:: Material supplied

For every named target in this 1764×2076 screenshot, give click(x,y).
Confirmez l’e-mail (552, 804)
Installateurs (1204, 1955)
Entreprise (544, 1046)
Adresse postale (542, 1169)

::::
:: Material supplied

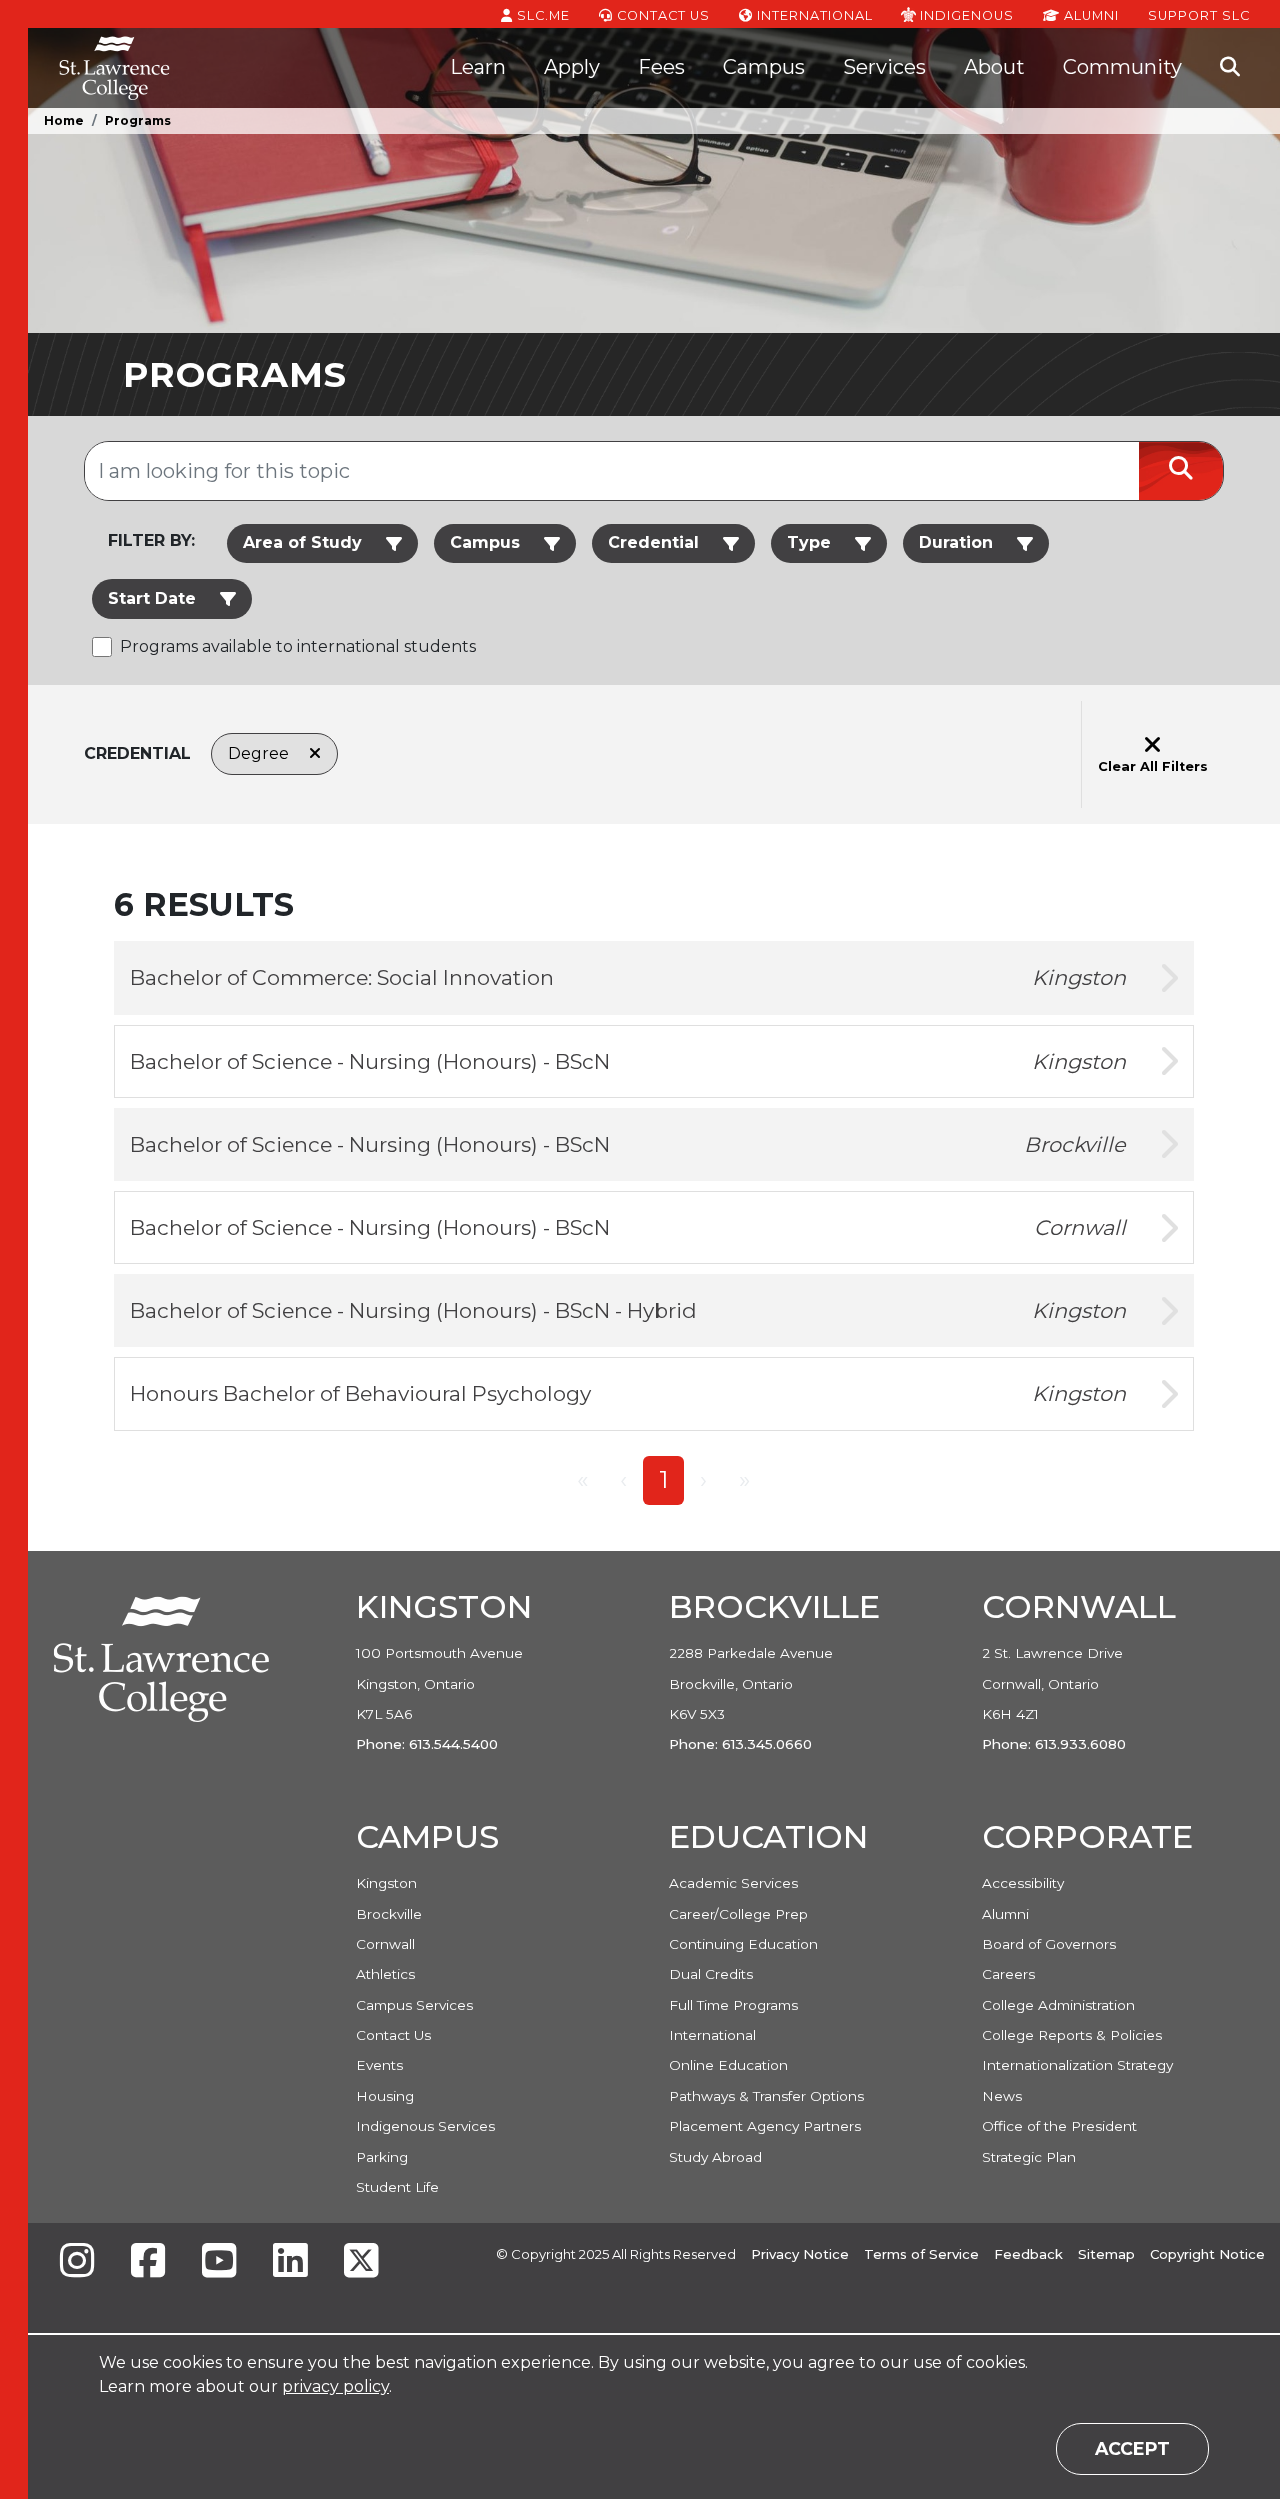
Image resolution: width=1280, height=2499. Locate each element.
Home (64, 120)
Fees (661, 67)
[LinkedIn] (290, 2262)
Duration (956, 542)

::::

What to work on: With the line that has "For every named" as the first and the line that has "Adresse postale (542, 1169)" as the last, repeat exactly that run of lines above and no more.

Written reply:
For every named target in this 1764×2076 screenshot, give click(x,y).
Confirmez l’e-mail (552, 804)
Installateurs (1204, 1955)
Entreprise (544, 1046)
Adresse postale (542, 1169)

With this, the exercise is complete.